Mínimo lastro probatório permite que ação por injúria racial prossiga, diz STJ

21/072016 – O mínimo lastro probatório já permite que uma ação penal seja julgada. O entendimento é da 6ª Turma do Superior Tribunal de Justiça, que negou recurso para trancar ação de homem que foi denunciado pela prática do crime de injúria racial por ter ofendido colega de trabalho. O ministro Nefi Cordeiro, relator do caso, destacou a conclusão do Tribunal de Justiça do Pará reconheceu a existência de “lastro probatório mínimo para persecução criminal”.

O caso aconteceu em 2013, no Pará. De acordo com a denúncia, a vítima encontrava-se em sua sala de trabalho, quando o denunciado, apontando o dedo em sua direção, disse: “Preto safado, não dá para confiar.”

O denunciado impetrou Habeas Corpus com pedido de trancamento da ação penal. Alegou, em síntese, inépcia da denúncia, ausência de provas, além da fragilidade das acusações, afirmando que a própria autoridade policial deixou de indiciá-lo após considerar ausentes os elementos suficientes para conclusão da prática de discriminação racial ou injúria qualificada.

Lastro probatório
O relator, ministro Nefi Cordeiro, reconheceu a possibilidade do trancamento da ação penal por meio de Habeas Corpus quando há comprovação da ausência de justa causa ou diante da incidência de causa de extinção da punibilidade.
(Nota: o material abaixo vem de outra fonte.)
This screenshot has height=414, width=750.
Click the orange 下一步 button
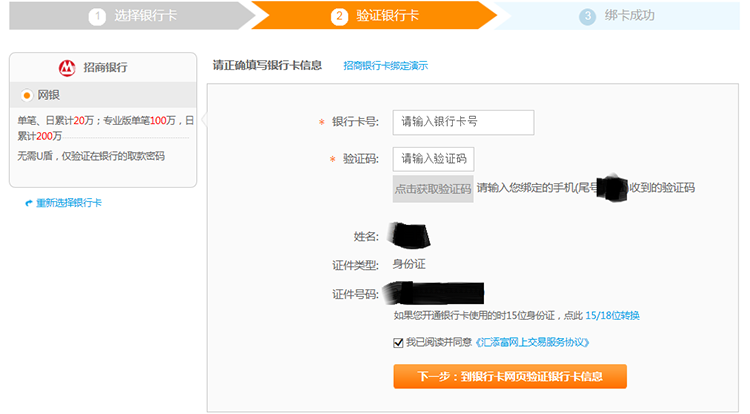510,376
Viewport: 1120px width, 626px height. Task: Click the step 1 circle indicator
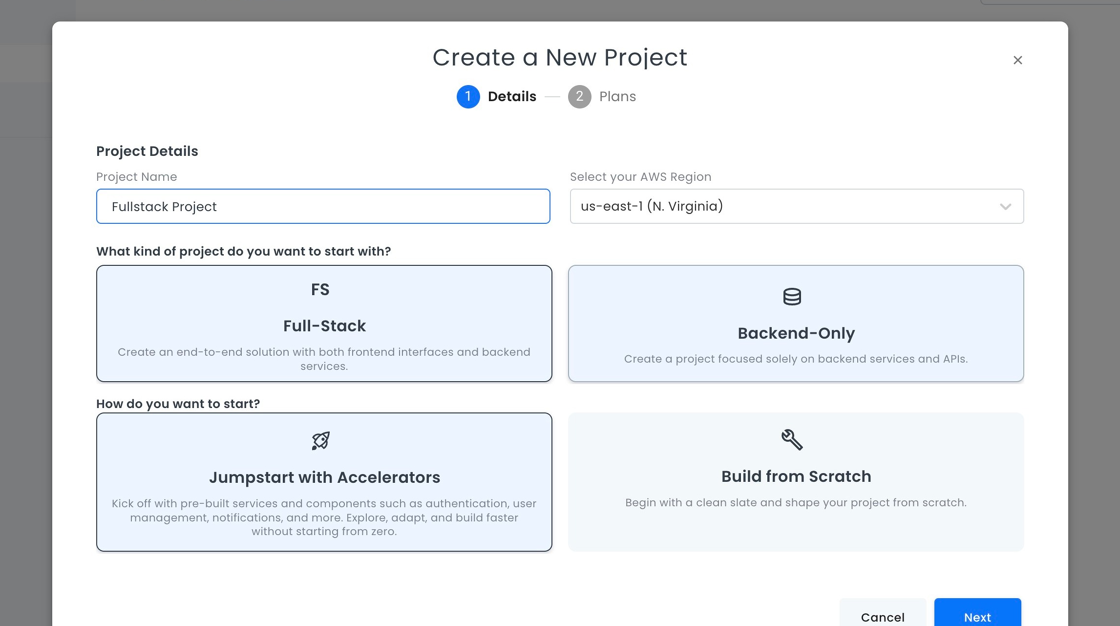pyautogui.click(x=468, y=97)
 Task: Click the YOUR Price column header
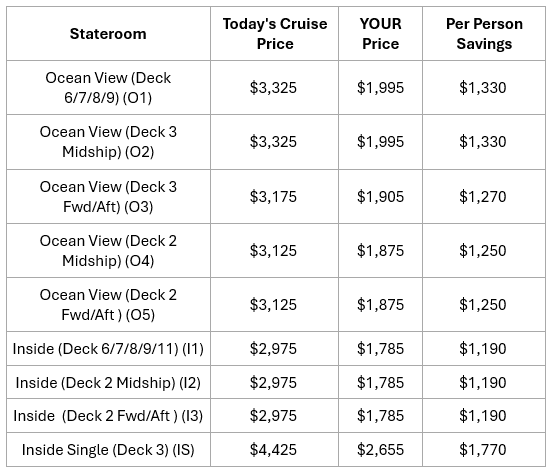click(x=380, y=34)
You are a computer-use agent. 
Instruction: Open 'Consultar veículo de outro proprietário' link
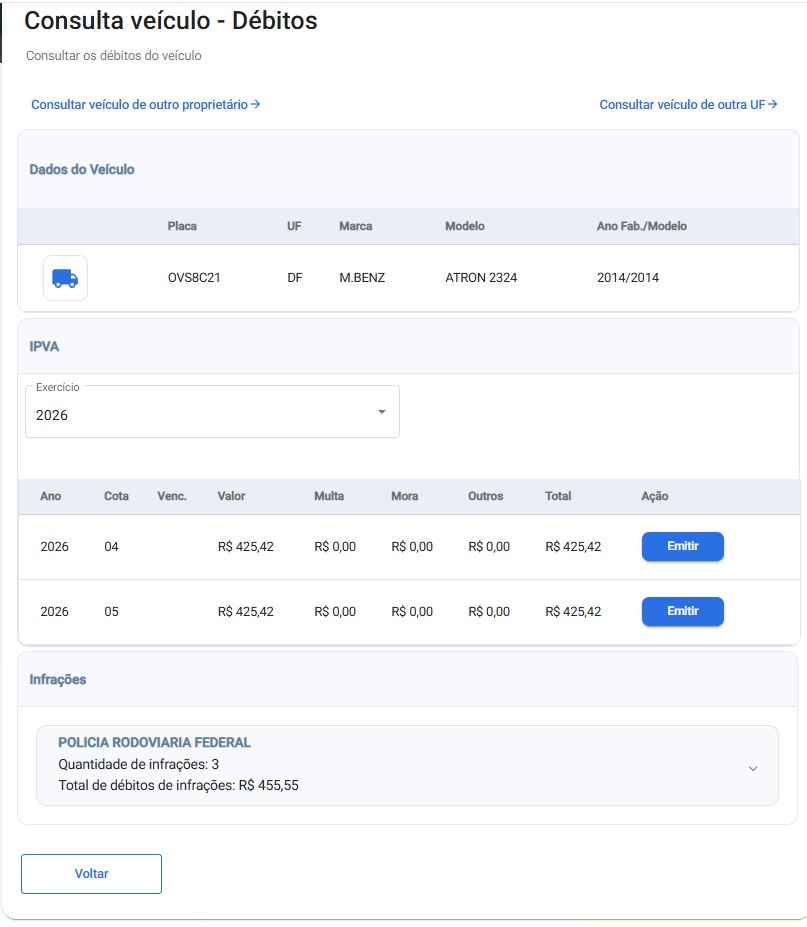pyautogui.click(x=145, y=105)
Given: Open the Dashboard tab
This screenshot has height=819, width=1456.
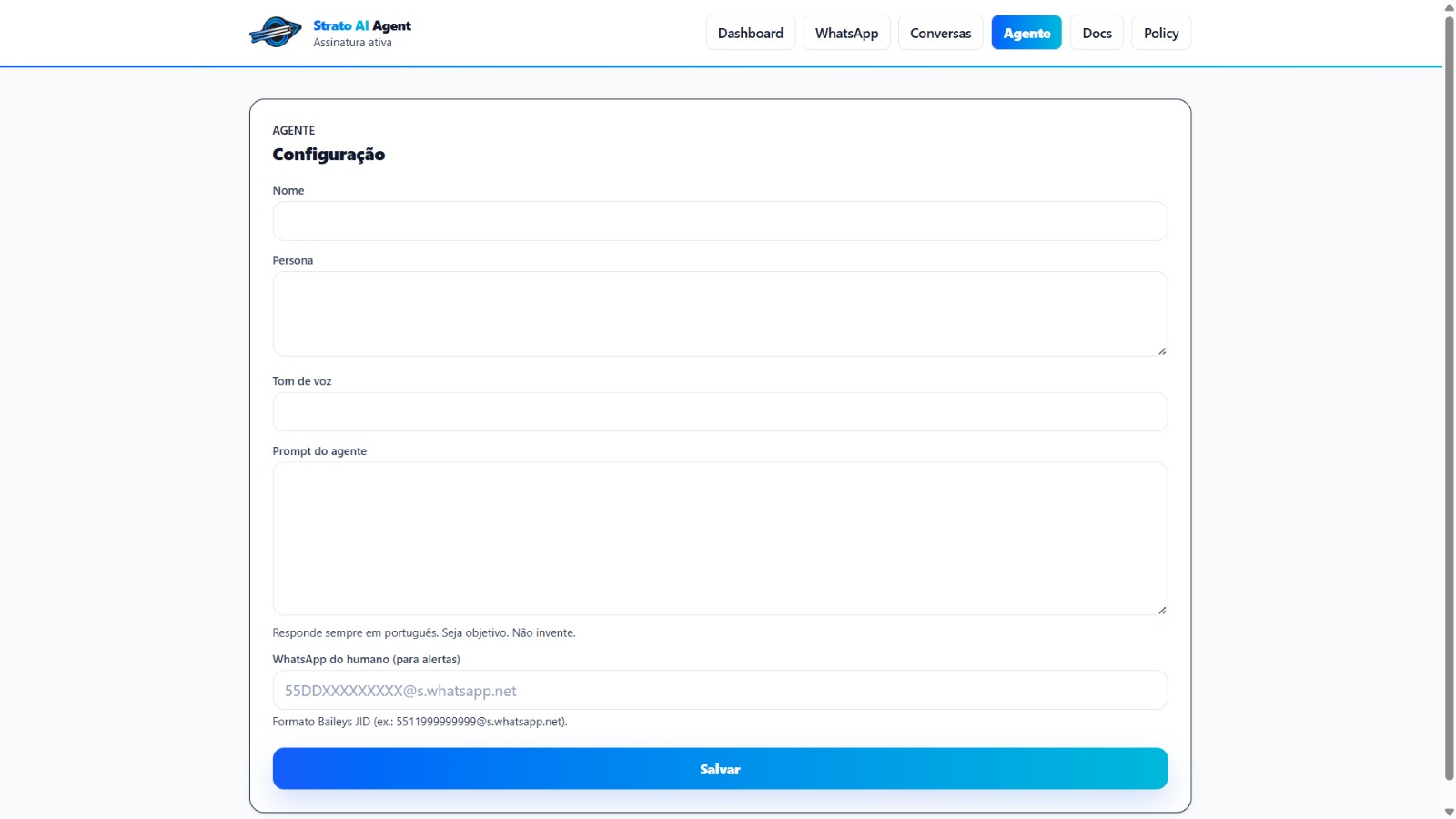Looking at the screenshot, I should (x=750, y=33).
Segundo ele, entretanto, o caso apreciado não se encaixa nas hipóteses previstas.

“A denúncia narrou a utilização de palavras relacionadas à raça/cor para ferir a honra subjetiva de alguém e o fato foi assim declarado em sede policial pela vítima e por testemunha que, embora não tenha ouvido toda frase dirigida à vítima, afirmou ter escutado o denunciado proferir a palavra preto”, escreveu Cordeiro.

Segundo o ministro, a discussão aprofundada de autoria e de materialidade do fato delituoso demandaria a revisão de provas, o que é vedado na via do habeas corpus. “A certeza da autoria delitiva somente será alcançada ao final da instrução criminal, quando colhidos todos os elementos de prova”, concluiu. Com informações da Assessoria de Imprensa do STJ.